Its like raptors. It doesn’t freeze when you look at it. You stare at Flock it stares right back at you.

But this is America! We would never stand for this! Sure we won’t. Someone will show up with a paintball gun or a Skillsaw, take up a new hobby in falconry, or maybe even figure out where the control box is and light the electronics on fire. All of which sounds much more interesting than the ideas coming from the EU to fight this.

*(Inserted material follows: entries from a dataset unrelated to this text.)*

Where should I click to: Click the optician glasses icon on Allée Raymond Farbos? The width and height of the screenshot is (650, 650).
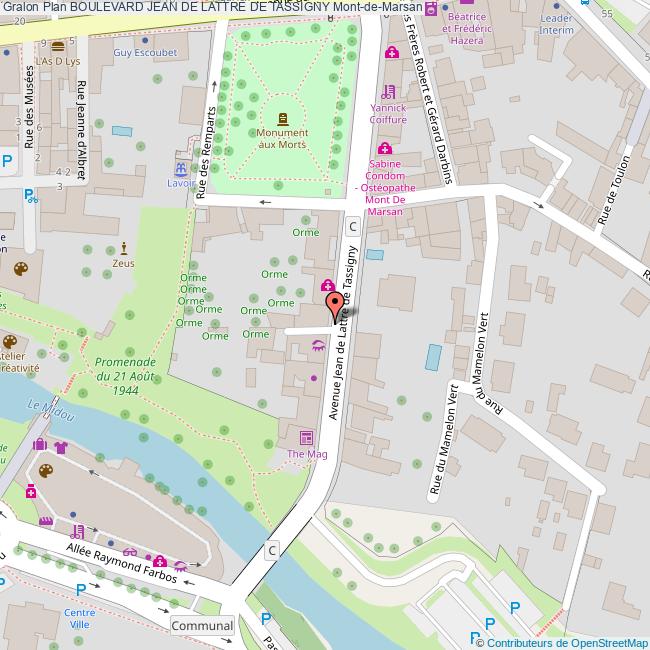pyautogui.click(x=130, y=553)
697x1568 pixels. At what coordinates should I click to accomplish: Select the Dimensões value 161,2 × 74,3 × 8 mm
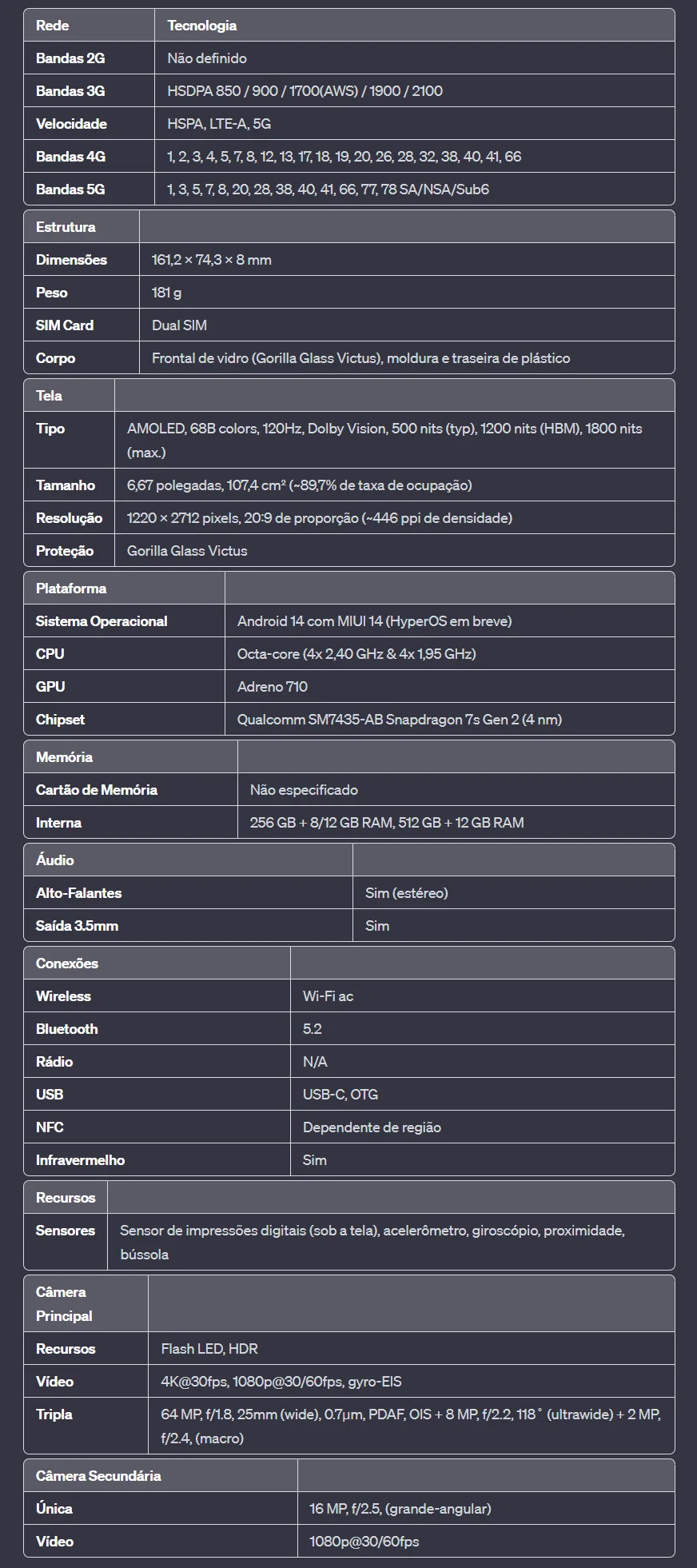tap(212, 260)
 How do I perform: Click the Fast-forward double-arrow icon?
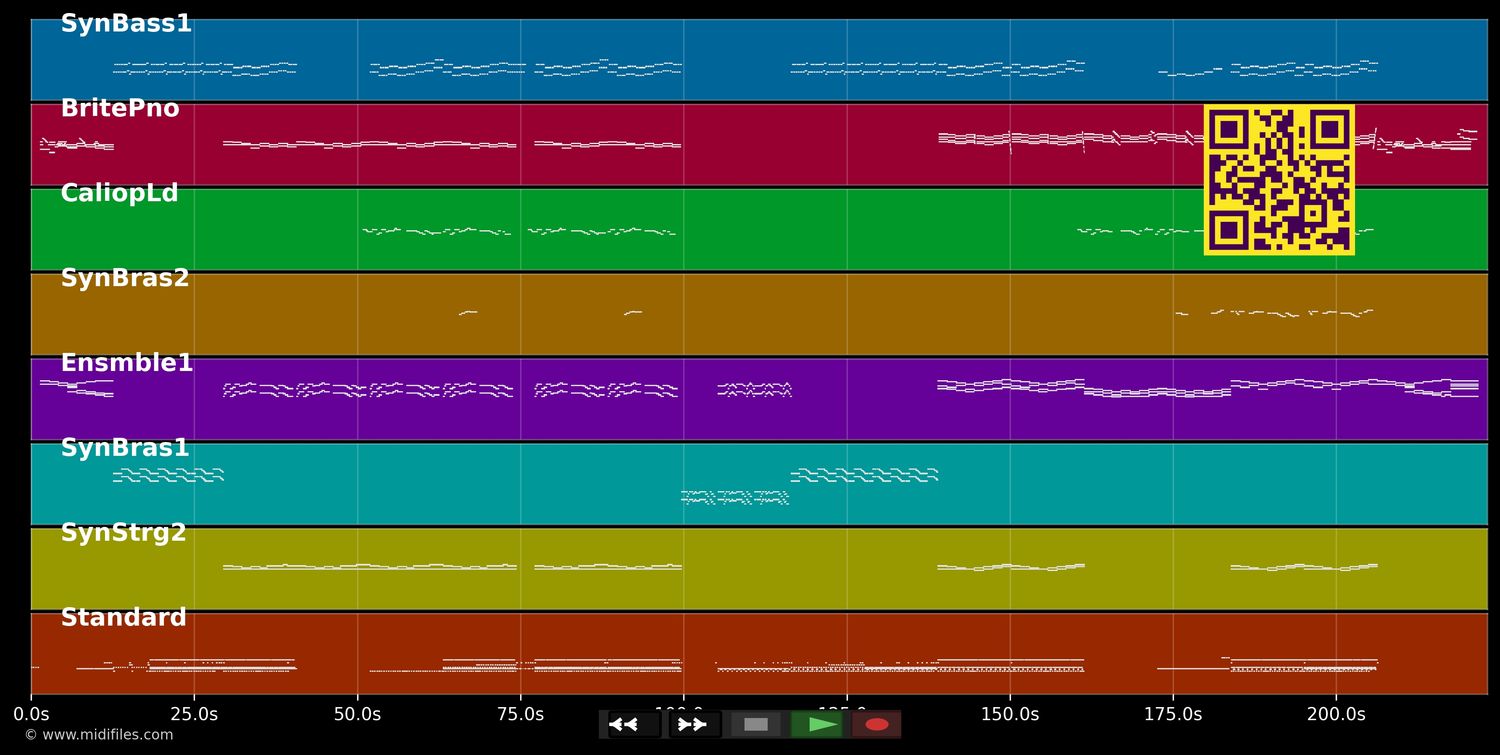[x=693, y=724]
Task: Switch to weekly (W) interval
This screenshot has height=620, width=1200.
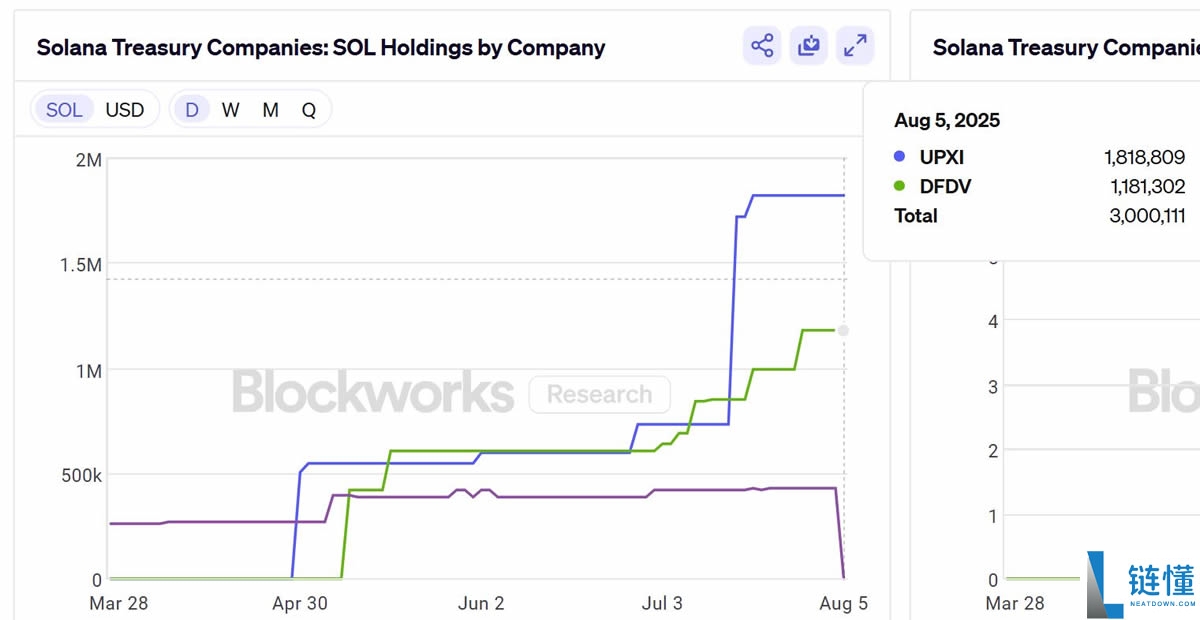Action: [x=230, y=110]
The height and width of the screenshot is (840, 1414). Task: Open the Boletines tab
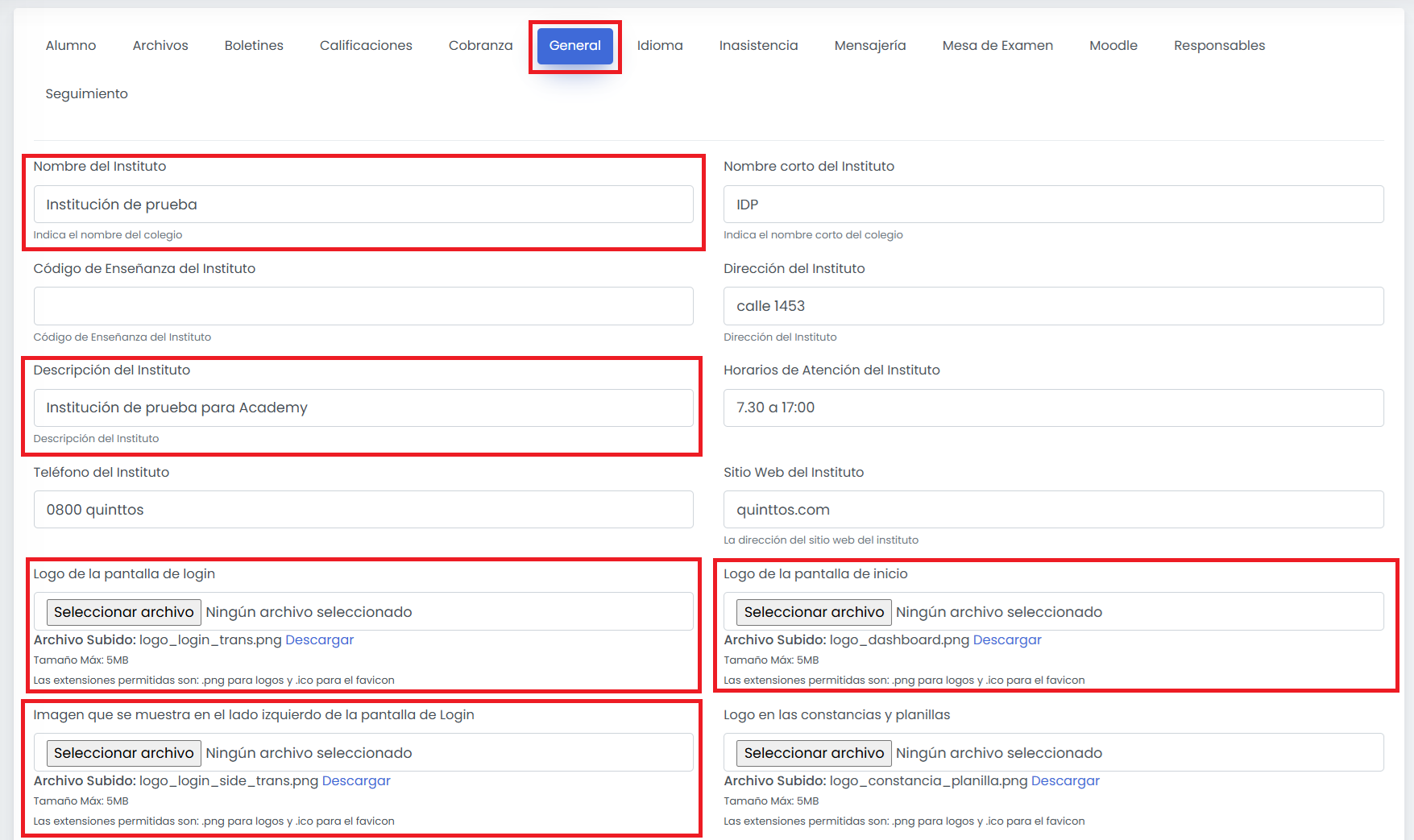coord(254,46)
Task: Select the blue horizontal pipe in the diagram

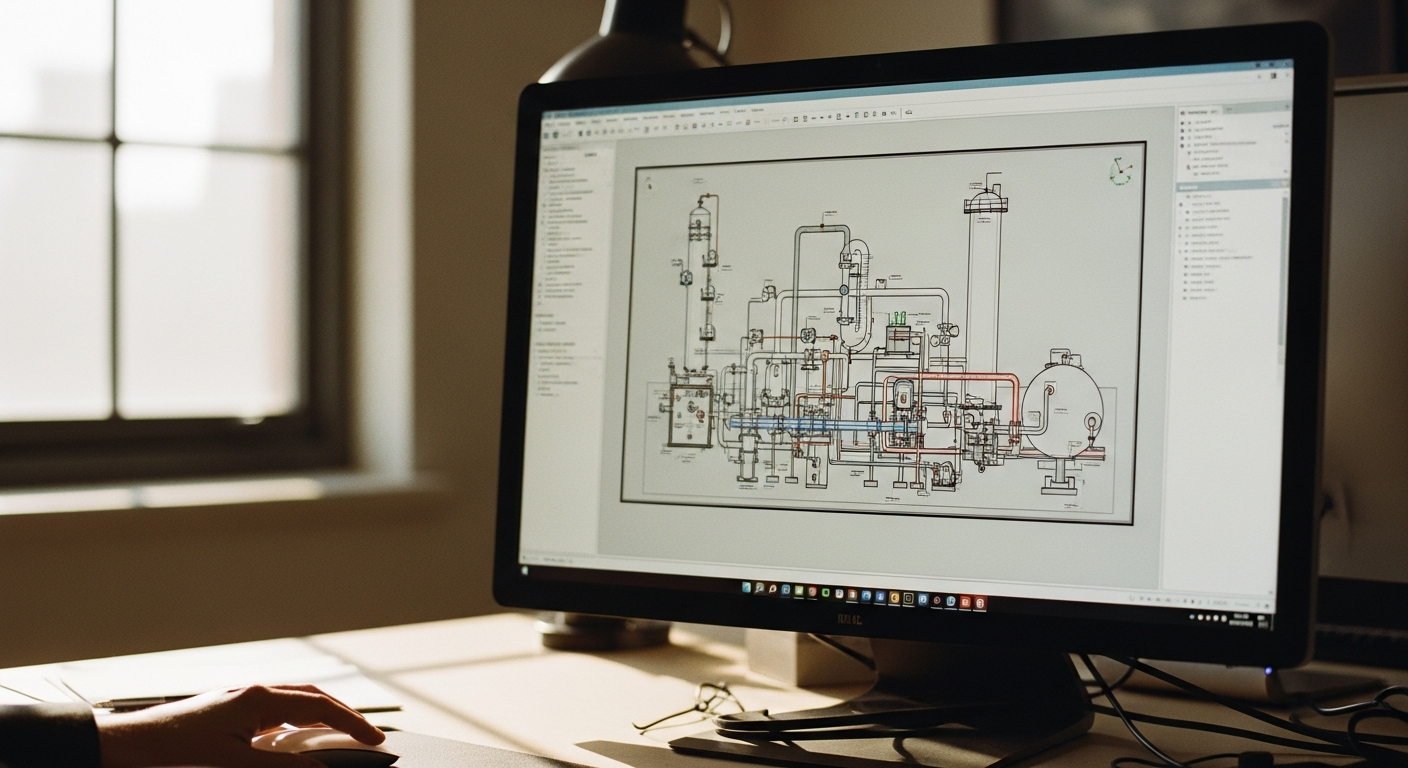Action: [820, 425]
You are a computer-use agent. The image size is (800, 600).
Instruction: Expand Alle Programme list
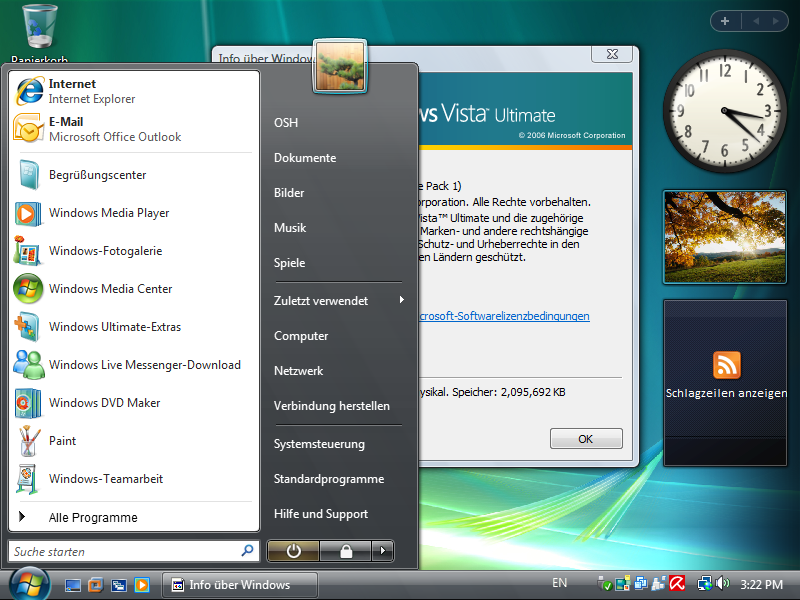[x=92, y=518]
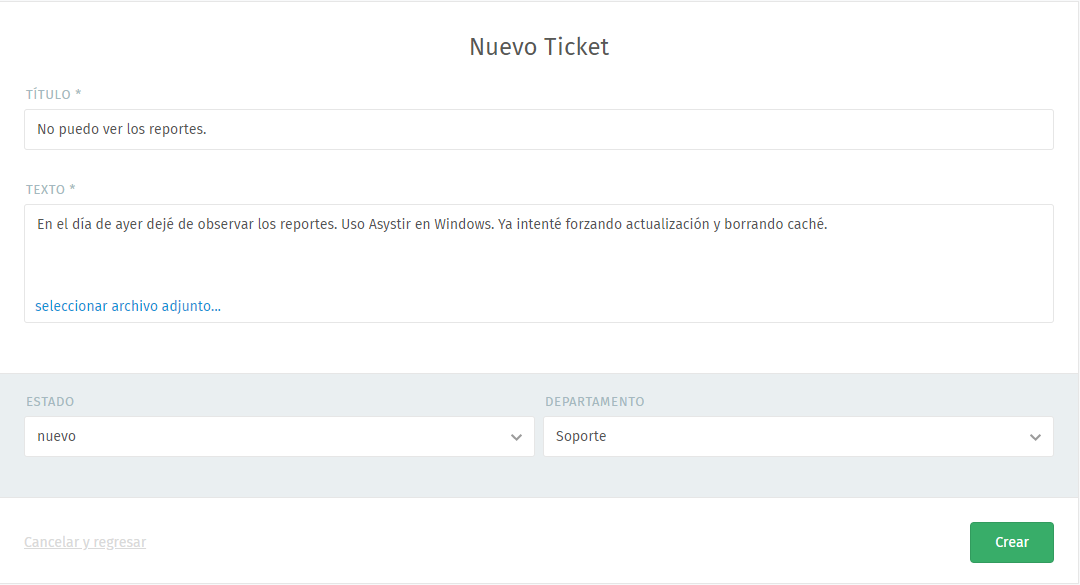Click the selected value nuevo
This screenshot has width=1080, height=585.
pos(56,437)
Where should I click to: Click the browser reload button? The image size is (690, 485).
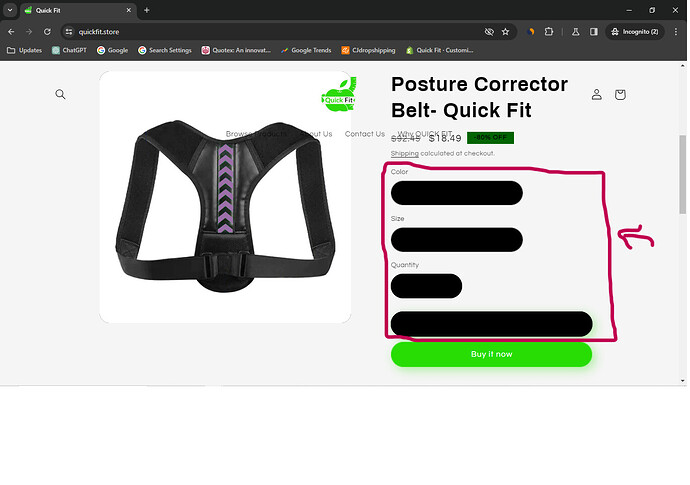(47, 32)
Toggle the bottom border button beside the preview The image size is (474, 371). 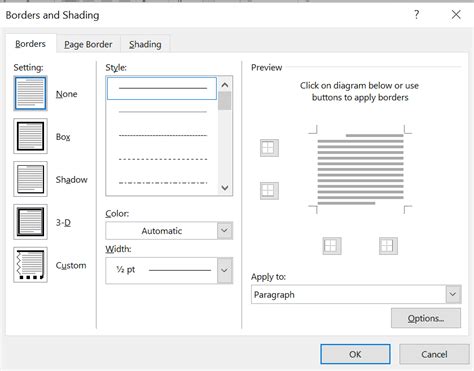coord(269,191)
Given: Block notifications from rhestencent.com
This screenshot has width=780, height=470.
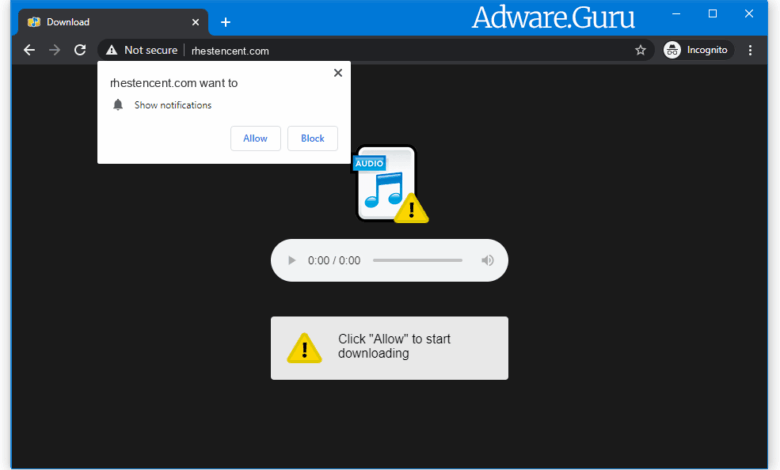Looking at the screenshot, I should click(x=312, y=138).
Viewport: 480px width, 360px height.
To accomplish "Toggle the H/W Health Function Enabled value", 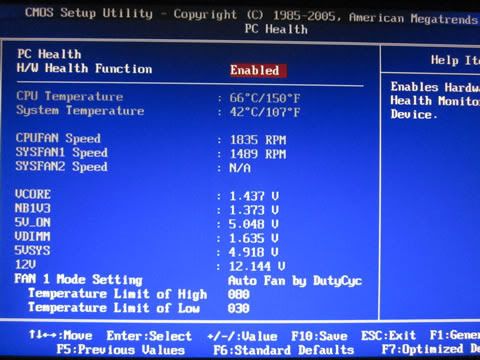I will [x=258, y=70].
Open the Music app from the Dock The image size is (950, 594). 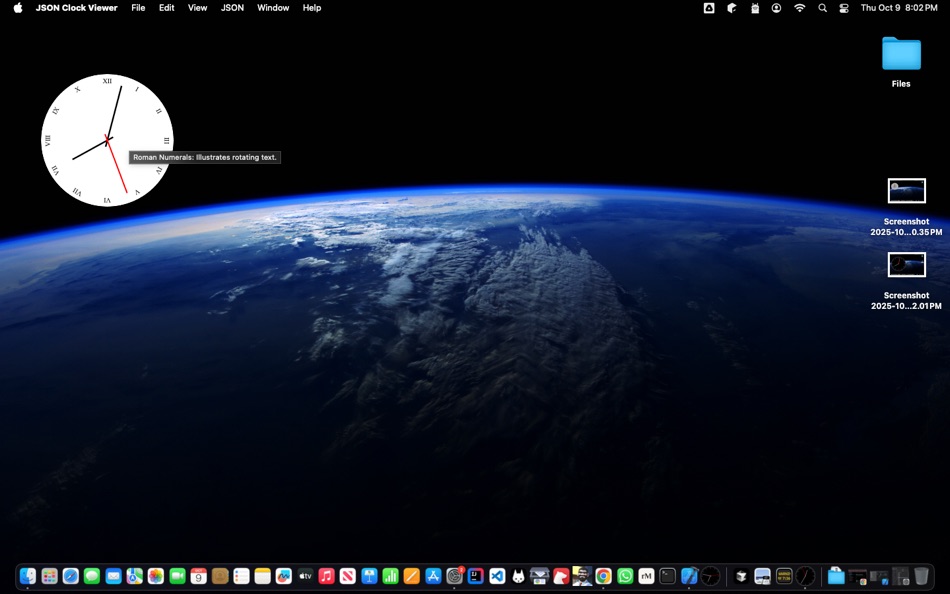pyautogui.click(x=327, y=576)
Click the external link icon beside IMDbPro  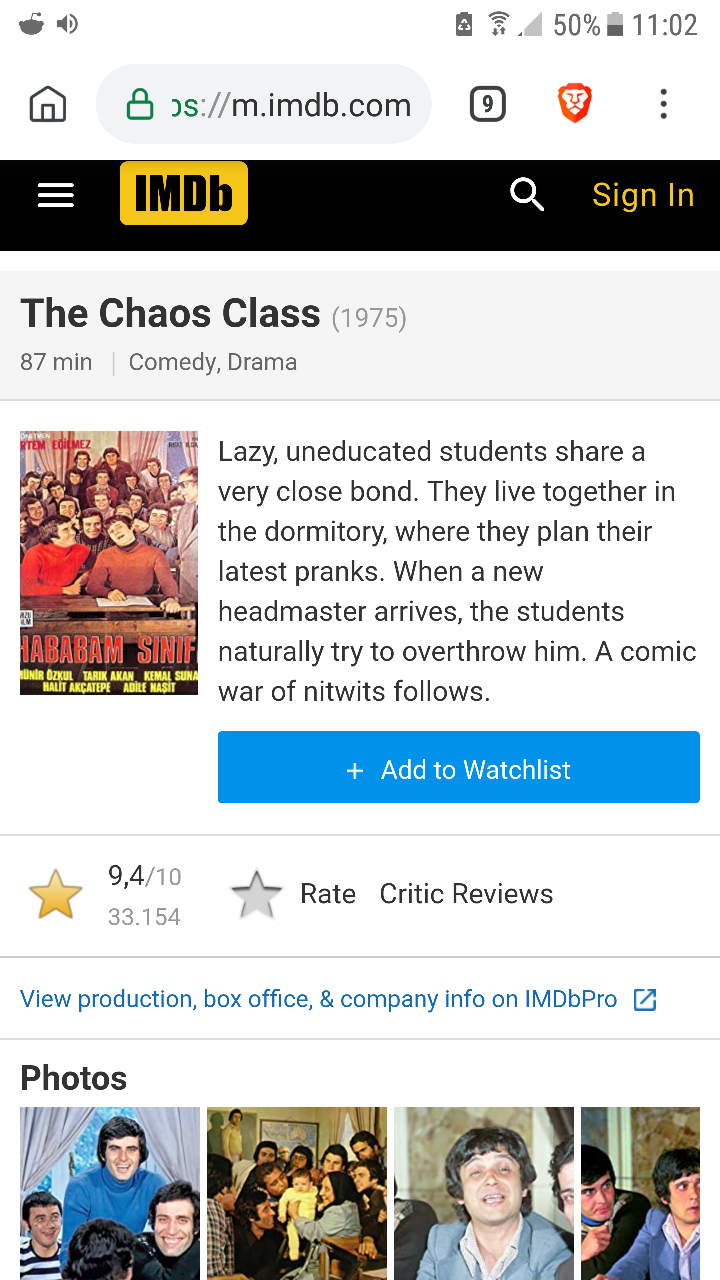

Clearly, they are still trapped in the COVID timeline

Legend of the Red Ghost? You may be wondering what is this? Well its an old fable people from Arizona tell their kids to scare them into never wanting to walk around the desert at night. Unlike some of the other ones you may be familiar with, like La Llorona, or the guy with a hook, this is not just a hallucination brought on by extreme dehydration and peyote. It actually did start as yet another downstream effect of government decision making. The red ghost you see, is a skeletal figure riding a camel covered with fiery red hair. Camels in Arizona? You bet. The Army tested camel’s ability as a beast of burden for their purposes in desert operations at Ft. Huachuca. They found them to be proficient physically but less than ideal temperamentally so they mothballed the program and released them into the desert. When Arizona became a state, the legislature recognized the feral camels as property of the federal government, and outlawed camel hunting. I’ve never seen one in the wild but supposedly they’re out there. What does this have to do with beer? Nothing really other than this one being a red Altbier. Its nice, I can’t find this classic style very often aside from the occasional Alaskan Amber…even Fat Tire isn’t on the shelves anymore. So I was happy I found it. It is true to style and I ended up drinking all four on the spot while watching football. This was back in February so I mean actual football. Bone Haus Brewery Legend of the Red Ghost: 3.8/5

*See that? That’s how you use a semicolon!

About The Author

mexican sharpshooter

mexican sharpshooter

WARNING: Glibertarians.com contains chemicals known to the State of California to cause cancer and birth defects or other reproductive harm. https://youtu.be/qiAyX9q4GIQ?t=2m22s

69 Comments

  1. The Late P Brooks

    There was a time they didn’t have cup holders because it’s distracting you from paying attention to driving 115 on zhe autobahn.

    Having a cup of coffee perched on the edge of your seat between your legs is so much safer.

  2. rhywun

    I like the masks. Retrofuturey.

  3. Furthest Blue pistoffnick (370HSSV)

    I’m not saying a fella could (or should) paint his license plates with Rust-Oleum 214944 reflective transparent coating…

    • Sean

      Do they make something like that for IR?

      What about IR reflective films?

    • mexican sharpshooter

      Note from legal: we don’t recommend doing this.

  4. Stinky Wizzleteats

    It’s not like we’re going to live forever if we don’t get in a car crash. This ridiculous safetyism uber alles has gotten completely out of control and it’s going to make driving a far more miserable experience than it already is.

    • Chafed

      Absolutely. I’m looking forward to the statistics on how many crashes were caused by this new system scaring or distracting the driver.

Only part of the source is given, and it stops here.